Just for a “bite” comparison, the odds of being fatally attacked by a shark are one in 300 million. The odds of dying from a mountain lion attack are one in 32,000,000. The odds of dying from being bitten by a dog are one in 700,000. The odds of biting your tongue …

As for just steeping outdoors, the odds of dying from a bee sting are one in 56,789. The odds of dying from hot weather are one in 13,729. Biting the big bullet in car accident: One in 6,500.

Gimme those shark-bite odds any day.

That said, I’m just waiting for a report that an angler has been bitten when dumbassedly unhooking a shark. And I don’t exclude myself from that dumbassed lot. In my case, I hate cutting loose a shark with a hook still in its jaws. I realize that, out of all the denizens of the deep, sharks can readily survive in the face of sharp and deeply embedded objects.

Still, I’m an avowed dehooker, knowing full well that sharks have exceptional out-of-water vision and will purposely and all too accurately level a layers of wicked-sharp teeth at whomever has it pissed off. In fact, take some surfs through YouTube and watch the on-boat videos of shark-bites-angler calamities.

As to you wading safely in the water, M.H., remember what an Australian shark expert once wrote: For every shark you think you’ve seen, hundreds have seen you.

Wait a minute, that’s not real consoling, is it? Did I mention the odds of being bitten by a shark?

Dataset content:
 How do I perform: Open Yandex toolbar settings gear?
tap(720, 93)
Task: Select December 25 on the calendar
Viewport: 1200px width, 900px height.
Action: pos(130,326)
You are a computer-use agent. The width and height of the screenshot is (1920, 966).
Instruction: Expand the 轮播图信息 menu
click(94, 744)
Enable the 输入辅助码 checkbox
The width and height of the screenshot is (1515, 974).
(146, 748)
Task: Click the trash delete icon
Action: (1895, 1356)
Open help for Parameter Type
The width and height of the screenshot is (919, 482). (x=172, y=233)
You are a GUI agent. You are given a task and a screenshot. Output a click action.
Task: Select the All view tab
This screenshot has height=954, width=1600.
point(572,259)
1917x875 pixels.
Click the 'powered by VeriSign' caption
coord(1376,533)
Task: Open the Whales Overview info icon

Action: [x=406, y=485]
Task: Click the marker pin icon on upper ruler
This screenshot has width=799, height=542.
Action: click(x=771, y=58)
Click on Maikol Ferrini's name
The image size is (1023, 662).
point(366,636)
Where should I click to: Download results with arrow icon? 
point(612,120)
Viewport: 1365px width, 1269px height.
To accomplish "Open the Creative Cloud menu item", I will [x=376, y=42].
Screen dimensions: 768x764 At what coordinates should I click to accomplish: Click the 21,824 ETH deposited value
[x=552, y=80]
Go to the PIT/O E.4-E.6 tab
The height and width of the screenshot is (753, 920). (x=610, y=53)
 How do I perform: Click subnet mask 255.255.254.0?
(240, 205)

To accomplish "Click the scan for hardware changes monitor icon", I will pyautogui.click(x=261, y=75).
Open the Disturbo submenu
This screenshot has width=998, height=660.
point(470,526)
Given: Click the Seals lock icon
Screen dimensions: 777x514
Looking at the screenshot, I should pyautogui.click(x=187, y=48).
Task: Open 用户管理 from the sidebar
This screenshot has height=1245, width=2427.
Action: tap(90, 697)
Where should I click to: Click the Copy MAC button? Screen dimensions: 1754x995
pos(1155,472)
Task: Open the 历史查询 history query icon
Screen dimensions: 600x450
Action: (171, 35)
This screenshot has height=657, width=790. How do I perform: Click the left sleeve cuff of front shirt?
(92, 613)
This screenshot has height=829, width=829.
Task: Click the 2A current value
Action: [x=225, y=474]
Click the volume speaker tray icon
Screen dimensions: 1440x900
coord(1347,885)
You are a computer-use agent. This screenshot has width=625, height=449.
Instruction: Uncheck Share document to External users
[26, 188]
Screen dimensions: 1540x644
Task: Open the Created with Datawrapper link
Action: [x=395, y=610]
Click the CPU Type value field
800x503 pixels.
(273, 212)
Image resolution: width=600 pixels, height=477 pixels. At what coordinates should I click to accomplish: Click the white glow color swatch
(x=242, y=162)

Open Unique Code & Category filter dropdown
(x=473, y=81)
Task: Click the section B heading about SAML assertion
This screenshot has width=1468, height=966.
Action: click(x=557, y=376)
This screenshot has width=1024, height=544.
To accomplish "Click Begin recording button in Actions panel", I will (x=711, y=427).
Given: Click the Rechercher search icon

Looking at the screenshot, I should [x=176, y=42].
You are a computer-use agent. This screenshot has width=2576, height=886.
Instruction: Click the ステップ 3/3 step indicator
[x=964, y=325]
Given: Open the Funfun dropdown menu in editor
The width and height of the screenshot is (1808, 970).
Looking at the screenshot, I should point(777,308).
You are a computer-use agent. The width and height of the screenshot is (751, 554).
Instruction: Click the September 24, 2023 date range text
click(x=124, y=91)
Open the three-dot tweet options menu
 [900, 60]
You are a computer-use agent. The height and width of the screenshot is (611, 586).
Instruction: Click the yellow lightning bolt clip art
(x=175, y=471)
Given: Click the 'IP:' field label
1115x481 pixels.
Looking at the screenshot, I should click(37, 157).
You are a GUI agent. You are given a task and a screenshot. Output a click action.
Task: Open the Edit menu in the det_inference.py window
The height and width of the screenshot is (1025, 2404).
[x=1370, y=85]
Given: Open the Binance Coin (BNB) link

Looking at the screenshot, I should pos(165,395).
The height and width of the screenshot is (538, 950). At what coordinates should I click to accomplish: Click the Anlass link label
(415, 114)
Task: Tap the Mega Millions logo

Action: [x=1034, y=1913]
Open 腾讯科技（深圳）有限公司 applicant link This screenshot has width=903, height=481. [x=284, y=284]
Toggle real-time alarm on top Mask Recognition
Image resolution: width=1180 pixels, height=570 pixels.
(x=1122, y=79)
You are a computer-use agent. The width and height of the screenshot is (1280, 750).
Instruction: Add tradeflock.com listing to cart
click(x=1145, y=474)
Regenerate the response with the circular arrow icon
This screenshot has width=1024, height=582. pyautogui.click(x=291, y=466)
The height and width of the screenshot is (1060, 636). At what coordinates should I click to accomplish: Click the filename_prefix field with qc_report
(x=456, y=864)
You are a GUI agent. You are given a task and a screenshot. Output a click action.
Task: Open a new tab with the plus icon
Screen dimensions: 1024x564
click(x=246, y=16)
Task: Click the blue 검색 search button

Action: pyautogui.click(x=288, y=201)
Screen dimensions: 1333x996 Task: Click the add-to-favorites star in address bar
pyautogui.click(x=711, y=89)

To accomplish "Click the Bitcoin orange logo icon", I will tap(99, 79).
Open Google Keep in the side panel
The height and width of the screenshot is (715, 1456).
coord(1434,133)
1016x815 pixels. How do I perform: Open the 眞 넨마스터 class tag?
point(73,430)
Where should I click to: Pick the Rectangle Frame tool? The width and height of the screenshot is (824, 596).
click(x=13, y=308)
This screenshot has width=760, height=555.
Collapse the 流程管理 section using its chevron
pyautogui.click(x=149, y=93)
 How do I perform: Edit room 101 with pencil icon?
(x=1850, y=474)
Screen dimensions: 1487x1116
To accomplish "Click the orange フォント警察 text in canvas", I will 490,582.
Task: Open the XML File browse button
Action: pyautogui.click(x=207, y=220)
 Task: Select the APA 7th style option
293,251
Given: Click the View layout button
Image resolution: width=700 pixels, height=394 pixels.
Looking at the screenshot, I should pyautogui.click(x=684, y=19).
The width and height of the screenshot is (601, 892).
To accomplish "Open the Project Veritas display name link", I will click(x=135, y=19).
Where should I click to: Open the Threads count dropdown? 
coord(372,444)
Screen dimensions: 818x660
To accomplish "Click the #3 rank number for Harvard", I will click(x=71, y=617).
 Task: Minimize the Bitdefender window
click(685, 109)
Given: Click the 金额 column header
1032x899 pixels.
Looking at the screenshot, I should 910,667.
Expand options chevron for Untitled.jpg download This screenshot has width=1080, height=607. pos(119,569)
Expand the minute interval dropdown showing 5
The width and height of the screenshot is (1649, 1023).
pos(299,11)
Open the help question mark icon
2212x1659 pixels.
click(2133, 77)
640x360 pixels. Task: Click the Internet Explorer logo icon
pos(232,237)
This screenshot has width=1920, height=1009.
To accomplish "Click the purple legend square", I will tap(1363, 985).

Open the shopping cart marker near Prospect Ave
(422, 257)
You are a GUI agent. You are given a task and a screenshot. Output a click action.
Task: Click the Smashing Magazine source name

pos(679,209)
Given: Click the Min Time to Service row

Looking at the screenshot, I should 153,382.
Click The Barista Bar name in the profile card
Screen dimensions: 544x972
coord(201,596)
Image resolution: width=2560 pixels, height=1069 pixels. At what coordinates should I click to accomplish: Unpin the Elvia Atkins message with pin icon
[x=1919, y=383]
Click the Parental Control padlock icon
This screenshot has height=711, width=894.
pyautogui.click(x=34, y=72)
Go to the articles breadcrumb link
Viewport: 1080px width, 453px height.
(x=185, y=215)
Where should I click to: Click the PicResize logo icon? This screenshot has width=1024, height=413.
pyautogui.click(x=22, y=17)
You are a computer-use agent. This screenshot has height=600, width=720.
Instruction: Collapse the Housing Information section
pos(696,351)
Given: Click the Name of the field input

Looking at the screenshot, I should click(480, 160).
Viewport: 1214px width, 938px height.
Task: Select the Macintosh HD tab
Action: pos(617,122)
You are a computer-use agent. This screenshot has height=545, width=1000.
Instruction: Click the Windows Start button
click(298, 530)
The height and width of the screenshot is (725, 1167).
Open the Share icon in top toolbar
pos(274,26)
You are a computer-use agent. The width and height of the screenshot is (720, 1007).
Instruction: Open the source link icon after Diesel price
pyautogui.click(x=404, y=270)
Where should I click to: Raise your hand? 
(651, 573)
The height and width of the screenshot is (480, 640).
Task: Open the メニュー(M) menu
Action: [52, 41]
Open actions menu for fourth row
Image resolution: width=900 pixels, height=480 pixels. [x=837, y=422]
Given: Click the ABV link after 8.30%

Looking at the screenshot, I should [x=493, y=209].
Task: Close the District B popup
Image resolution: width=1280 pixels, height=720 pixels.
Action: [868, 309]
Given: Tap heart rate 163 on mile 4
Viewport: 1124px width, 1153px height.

Work request: In the text on shark-bite odds, what are the odds of dying from a bee sting?

Answer to the problem: One in 56,789.